- EXERCISE AIM: Once you reach the end of the data, transcribe all of it exactly.

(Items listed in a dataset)
========

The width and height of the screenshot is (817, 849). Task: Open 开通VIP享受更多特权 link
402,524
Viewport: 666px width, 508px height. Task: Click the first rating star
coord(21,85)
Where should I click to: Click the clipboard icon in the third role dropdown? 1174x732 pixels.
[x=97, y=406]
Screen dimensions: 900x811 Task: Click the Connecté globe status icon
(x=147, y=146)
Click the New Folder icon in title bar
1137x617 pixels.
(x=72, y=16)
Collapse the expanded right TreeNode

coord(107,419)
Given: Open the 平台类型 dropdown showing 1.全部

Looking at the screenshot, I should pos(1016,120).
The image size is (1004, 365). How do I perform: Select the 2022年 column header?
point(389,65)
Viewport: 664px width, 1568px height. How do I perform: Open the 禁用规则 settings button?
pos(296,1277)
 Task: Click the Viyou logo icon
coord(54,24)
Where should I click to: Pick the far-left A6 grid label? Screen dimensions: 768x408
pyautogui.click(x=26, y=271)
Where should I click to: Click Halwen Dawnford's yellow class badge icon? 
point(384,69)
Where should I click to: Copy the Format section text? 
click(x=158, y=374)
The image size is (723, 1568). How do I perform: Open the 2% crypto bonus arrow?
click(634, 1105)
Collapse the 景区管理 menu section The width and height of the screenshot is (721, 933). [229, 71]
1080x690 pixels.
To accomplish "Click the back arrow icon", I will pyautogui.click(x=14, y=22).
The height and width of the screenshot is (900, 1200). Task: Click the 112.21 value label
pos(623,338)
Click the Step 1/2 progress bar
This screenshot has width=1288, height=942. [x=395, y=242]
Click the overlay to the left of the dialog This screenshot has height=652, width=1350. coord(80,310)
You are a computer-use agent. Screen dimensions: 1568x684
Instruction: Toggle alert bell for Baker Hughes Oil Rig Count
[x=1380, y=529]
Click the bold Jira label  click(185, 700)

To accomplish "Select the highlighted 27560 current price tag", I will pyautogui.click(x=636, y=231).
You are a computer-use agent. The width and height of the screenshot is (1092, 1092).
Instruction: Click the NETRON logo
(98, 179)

========

- RESPONSE FOR THIS EXERCISE:
The width and height of the screenshot is (817, 849). Task: Open 开通VIP享受更多特权 link
402,524
Viewport: 666px width, 508px height. Task: Click the first rating star
coord(21,85)
Where should I click to: Click the clipboard icon in the third role dropdown? 1174x732 pixels.
[x=97, y=406]
Screen dimensions: 900x811 Task: Click the Connecté globe status icon
(x=147, y=146)
Click the New Folder icon in title bar
1137x617 pixels.
(x=72, y=16)
Collapse the expanded right TreeNode

coord(107,419)
Given: Open the 平台类型 dropdown showing 1.全部

Looking at the screenshot, I should pos(1016,120).
The image size is (1004, 365). How do I perform: Select the 2022年 column header?
point(389,65)
Viewport: 664px width, 1568px height. How do I perform: Open the 禁用规则 settings button?
pos(296,1277)
 Task: Click the Viyou logo icon
coord(54,24)
Where should I click to: Pick the far-left A6 grid label? Screen dimensions: 768x408
pyautogui.click(x=26, y=271)
Where should I click to: Click Halwen Dawnford's yellow class badge icon? 
point(384,69)
Where should I click to: Copy the Format section text? 
click(x=158, y=374)
The image size is (723, 1568). How do I perform: Open the 2% crypto bonus arrow?
click(634, 1105)
Collapse the 景区管理 menu section The width and height of the screenshot is (721, 933). [229, 71]
1080x690 pixels.
To accomplish "Click the back arrow icon", I will pyautogui.click(x=14, y=22).
The height and width of the screenshot is (900, 1200). Task: Click the 112.21 value label
pos(623,338)
Click the Step 1/2 progress bar
This screenshot has width=1288, height=942. [x=395, y=242]
Click the overlay to the left of the dialog This screenshot has height=652, width=1350. coord(80,310)
You are a computer-use agent. Screen dimensions: 1568x684
Instruction: Toggle alert bell for Baker Hughes Oil Rig Count
[x=1380, y=529]
Click the bold Jira label  click(185, 700)

To accomplish "Select the highlighted 27560 current price tag", I will pyautogui.click(x=636, y=231).
You are a computer-use agent. The width and height of the screenshot is (1092, 1092).
Instruction: Click the NETRON logo
(98, 179)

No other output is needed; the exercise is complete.